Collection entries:
:::::

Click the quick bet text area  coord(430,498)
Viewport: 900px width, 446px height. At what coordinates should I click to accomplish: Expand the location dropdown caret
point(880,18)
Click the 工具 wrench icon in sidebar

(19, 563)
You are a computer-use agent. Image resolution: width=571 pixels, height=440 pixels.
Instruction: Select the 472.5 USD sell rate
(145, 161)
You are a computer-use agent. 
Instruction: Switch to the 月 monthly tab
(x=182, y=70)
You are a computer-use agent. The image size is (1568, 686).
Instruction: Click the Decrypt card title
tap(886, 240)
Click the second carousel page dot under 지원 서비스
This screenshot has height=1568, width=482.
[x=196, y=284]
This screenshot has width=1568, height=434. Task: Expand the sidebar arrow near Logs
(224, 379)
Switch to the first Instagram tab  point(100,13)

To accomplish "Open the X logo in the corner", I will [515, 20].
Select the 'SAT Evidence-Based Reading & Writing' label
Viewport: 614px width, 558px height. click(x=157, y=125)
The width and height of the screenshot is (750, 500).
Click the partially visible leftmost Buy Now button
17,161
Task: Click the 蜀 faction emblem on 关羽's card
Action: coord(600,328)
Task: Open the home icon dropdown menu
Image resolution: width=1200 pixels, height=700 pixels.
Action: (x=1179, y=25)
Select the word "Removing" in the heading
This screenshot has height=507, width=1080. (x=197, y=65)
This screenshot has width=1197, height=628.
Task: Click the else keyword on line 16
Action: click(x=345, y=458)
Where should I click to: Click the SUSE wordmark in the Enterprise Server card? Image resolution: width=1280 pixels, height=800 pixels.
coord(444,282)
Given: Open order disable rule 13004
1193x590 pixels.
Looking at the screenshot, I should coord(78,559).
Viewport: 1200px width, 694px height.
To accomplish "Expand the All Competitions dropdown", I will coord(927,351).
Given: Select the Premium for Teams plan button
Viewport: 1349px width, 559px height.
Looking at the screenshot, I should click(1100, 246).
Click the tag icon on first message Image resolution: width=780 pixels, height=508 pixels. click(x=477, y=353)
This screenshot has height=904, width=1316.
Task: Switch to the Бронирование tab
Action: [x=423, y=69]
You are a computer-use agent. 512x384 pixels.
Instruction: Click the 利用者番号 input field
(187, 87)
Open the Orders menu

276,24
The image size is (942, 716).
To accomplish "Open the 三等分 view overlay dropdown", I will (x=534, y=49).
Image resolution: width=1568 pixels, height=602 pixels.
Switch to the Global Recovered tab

:::::

◆ Work task:
Lines holding the word "agent" are the answer; copy every one from the records above.

◆ Solution to the exercise:
You are a computer-use agent. Image resolution: width=571 pixels, height=440 pixels.
You are a computer-use agent. 
You are a computer-use agent. The image size is (1568, 686).
You are a computer-use agent. 512x384 pixels.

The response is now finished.